Korean researchers develop AI chip to alter mobile device images
Professor Yoo Hoi-jun and his research team with the Korea Advanced Institute of Science and Technology (KAIST) have created a generative adversarial networks processing unit (GANPU) in the form of an AI chip processing GANs with low power and high efficiency, Business Korea reports.
The research was presented at the International Solid-State Circuits Conference (ISSCC) in San Francisco in March.
The AI chip can make fast calculations for mobile device image synthesis and restoration, and uses low power and high efficiency to perform image recognition, inference, learning and determination, according to the researchers.

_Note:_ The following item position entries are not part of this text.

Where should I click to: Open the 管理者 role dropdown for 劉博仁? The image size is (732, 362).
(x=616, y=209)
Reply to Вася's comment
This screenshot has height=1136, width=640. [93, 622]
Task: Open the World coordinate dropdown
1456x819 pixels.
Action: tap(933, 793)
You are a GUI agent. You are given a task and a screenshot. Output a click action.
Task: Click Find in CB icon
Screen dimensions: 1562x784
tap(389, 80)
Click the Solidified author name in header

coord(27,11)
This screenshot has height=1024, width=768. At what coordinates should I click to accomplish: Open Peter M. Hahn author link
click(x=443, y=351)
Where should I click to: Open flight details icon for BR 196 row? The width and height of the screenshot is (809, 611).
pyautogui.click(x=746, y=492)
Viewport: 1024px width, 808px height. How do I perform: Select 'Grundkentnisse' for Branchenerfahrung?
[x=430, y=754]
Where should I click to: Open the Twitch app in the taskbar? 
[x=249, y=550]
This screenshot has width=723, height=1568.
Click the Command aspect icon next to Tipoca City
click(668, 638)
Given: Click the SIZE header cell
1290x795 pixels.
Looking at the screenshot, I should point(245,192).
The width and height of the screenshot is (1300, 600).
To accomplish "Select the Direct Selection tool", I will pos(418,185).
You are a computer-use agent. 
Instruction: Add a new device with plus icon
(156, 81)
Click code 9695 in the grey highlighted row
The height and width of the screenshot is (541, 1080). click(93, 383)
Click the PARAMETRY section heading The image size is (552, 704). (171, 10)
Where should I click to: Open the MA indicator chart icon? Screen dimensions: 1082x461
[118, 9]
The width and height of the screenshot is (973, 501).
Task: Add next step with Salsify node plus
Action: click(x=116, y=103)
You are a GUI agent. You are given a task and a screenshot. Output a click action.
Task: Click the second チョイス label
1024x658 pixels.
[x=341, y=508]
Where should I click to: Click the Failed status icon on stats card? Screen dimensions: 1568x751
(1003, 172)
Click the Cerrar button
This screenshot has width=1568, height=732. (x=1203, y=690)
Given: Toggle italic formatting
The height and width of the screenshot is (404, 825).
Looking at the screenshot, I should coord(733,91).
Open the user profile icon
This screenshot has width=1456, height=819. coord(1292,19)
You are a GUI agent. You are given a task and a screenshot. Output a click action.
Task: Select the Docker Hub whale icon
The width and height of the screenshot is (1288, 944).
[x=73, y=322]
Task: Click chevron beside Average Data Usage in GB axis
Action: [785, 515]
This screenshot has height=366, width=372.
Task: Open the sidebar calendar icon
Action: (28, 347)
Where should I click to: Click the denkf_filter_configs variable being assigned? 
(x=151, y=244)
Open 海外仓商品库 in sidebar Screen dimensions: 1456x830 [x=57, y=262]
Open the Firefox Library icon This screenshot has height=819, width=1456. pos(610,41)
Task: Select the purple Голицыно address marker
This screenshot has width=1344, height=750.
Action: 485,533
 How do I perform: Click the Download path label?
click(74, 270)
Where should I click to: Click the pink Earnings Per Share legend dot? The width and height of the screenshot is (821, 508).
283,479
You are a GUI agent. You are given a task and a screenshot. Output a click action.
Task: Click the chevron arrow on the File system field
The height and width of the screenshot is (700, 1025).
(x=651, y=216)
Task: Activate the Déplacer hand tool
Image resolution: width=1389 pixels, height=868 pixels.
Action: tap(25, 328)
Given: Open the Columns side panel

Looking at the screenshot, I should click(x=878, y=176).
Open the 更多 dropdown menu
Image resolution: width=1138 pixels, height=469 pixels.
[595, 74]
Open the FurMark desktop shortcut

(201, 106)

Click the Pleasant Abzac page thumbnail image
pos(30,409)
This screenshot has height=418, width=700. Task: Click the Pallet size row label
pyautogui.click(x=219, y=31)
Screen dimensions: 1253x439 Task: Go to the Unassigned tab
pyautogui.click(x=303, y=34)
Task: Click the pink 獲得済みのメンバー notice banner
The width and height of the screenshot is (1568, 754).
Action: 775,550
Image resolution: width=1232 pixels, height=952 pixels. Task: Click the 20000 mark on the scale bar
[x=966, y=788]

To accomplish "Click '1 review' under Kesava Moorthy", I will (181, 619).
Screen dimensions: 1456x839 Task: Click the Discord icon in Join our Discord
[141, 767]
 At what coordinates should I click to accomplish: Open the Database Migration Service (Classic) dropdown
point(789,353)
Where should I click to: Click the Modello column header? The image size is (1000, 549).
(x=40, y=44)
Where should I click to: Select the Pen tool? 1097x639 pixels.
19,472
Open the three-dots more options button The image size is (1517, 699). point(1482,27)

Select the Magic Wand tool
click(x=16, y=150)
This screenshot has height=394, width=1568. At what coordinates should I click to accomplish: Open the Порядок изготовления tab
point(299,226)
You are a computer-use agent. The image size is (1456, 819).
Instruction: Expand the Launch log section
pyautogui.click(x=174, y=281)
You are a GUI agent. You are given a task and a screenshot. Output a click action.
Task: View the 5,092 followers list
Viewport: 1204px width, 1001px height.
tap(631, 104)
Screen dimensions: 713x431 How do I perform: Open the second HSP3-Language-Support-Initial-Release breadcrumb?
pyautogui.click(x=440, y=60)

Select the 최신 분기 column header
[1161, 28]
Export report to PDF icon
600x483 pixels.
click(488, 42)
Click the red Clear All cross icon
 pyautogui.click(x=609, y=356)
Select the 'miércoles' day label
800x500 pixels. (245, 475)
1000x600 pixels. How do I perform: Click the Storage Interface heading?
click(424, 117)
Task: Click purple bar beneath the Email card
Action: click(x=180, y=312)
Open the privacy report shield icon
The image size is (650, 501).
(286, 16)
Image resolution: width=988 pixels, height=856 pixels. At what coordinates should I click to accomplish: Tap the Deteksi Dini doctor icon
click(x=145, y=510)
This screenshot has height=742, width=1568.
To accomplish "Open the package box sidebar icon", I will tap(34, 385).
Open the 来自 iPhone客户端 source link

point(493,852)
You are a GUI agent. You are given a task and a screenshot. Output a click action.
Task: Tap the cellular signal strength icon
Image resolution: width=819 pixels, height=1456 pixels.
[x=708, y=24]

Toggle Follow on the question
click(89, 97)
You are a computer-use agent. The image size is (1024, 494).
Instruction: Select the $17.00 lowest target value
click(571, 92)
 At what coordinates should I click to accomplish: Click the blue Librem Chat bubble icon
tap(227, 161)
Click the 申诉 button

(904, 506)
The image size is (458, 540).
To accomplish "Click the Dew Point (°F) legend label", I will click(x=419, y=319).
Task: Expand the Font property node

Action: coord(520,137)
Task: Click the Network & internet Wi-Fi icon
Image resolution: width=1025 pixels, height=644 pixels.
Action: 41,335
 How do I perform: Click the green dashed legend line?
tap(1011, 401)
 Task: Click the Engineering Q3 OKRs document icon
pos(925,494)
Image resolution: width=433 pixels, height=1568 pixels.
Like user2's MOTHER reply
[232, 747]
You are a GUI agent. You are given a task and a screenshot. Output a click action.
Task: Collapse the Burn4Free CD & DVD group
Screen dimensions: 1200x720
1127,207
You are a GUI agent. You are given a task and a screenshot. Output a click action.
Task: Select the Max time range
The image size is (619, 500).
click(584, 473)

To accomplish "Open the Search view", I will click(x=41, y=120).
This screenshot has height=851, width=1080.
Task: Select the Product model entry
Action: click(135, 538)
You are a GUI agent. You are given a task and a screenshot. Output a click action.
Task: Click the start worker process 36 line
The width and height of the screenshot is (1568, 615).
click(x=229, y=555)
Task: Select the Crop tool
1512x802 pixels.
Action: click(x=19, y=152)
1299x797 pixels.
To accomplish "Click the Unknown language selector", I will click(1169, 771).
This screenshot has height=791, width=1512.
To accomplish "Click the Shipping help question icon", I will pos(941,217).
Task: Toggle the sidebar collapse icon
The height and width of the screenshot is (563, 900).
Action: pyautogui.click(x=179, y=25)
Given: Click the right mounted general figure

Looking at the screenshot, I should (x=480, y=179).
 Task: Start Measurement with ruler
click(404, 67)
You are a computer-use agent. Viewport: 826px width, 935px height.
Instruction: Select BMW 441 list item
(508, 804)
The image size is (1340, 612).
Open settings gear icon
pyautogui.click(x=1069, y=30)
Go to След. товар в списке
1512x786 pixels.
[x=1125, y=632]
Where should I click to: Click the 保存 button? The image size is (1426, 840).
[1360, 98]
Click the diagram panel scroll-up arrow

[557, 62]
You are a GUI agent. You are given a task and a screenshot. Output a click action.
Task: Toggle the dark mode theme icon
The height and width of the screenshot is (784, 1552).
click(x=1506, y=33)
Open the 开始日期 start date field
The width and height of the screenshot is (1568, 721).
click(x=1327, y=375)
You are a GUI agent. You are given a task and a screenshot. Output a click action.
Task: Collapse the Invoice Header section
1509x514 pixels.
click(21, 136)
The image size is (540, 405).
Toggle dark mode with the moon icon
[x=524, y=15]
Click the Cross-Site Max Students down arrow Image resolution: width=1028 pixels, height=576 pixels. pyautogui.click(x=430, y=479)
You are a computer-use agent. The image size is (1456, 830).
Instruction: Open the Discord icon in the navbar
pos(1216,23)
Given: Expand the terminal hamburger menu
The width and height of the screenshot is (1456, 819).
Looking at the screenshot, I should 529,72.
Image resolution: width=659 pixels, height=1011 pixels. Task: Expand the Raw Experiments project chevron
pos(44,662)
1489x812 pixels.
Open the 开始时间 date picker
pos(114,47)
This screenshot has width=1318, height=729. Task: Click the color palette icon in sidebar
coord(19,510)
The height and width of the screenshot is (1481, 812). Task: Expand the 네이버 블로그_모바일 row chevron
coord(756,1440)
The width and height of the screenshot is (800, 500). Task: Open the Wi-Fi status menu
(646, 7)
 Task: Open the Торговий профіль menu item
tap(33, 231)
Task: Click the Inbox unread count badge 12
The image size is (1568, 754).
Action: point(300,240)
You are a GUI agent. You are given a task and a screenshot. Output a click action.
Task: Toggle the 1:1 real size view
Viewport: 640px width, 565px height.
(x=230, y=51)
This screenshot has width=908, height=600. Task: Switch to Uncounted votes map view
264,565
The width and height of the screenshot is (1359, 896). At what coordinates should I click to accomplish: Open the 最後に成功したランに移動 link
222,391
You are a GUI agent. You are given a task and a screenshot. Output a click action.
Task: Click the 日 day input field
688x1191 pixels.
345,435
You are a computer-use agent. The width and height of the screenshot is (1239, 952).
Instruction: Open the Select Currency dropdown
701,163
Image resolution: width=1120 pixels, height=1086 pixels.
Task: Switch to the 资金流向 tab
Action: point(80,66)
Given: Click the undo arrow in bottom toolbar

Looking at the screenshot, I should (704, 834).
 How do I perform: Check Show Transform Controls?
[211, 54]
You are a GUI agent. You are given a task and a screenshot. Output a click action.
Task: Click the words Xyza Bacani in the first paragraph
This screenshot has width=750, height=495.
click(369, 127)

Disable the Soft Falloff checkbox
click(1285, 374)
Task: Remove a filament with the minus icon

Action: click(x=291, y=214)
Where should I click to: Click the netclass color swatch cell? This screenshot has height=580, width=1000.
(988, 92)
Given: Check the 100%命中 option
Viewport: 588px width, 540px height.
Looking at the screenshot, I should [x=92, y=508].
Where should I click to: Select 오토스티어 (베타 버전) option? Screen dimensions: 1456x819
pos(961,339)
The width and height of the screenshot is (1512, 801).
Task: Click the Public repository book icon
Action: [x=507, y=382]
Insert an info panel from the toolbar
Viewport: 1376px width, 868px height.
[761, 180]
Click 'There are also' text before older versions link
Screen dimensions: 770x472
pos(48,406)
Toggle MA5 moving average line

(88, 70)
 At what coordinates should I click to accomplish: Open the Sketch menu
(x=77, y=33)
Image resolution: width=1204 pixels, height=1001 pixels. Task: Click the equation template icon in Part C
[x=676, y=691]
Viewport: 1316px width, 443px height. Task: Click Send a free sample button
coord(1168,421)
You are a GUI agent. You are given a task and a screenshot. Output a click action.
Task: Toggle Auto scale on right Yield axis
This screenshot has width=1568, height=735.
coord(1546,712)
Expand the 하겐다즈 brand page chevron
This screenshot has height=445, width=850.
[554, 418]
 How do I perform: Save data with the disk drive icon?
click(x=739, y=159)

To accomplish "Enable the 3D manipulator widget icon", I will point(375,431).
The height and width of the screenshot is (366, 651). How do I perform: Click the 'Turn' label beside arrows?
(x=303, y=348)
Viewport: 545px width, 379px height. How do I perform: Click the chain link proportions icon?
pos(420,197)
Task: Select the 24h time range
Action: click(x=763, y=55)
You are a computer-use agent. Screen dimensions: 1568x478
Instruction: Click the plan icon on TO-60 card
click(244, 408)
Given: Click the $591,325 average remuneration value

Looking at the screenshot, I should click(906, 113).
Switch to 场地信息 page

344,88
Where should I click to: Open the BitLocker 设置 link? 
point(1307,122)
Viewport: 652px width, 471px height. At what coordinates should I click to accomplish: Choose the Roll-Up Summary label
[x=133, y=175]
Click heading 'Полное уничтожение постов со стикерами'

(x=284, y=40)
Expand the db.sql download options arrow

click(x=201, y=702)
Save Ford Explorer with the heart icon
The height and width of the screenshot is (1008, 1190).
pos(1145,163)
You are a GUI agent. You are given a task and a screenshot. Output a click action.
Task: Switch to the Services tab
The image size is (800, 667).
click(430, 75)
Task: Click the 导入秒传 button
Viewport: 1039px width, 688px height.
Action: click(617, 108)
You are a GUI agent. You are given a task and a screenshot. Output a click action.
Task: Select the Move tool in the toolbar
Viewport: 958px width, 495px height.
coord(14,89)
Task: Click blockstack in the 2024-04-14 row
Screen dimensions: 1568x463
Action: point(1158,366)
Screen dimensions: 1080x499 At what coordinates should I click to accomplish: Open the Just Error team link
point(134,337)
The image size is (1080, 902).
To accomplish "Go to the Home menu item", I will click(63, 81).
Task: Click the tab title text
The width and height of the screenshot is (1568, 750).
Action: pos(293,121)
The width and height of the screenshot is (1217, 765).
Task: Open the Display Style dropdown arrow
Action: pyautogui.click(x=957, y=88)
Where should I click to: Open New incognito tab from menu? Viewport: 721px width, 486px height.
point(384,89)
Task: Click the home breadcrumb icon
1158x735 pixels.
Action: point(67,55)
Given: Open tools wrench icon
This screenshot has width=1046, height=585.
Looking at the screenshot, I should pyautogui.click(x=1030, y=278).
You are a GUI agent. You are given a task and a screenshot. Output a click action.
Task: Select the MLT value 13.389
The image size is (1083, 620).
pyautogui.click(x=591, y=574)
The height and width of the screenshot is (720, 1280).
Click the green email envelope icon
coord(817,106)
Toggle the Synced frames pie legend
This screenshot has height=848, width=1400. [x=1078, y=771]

Generative adversarial networks (GAN) leverage AI and deep learning to generate fake data and tell it apart from real data. The technology is used to create deepfakes. GANs are a versatile technology that can also be used to generate and regenerate images, for image conversion, synthesis and restoration, while conventional AI technology is adopted for object recognition, inference, and voice and facial recognition.
Generative adversarial networks consist of multiple deep neural networks which requires multiple processes to operate high-resolution images. This can be hard on smartphones that have limited capacity and memory.
The new AI chip works on mobile devices and can process both multi and single-column deep neural networks without having to send data to a server. The KAIST team also used it to develop a face correction system with 17 features that can be added or deleted from a photo such as hair, glasses and eyebrows.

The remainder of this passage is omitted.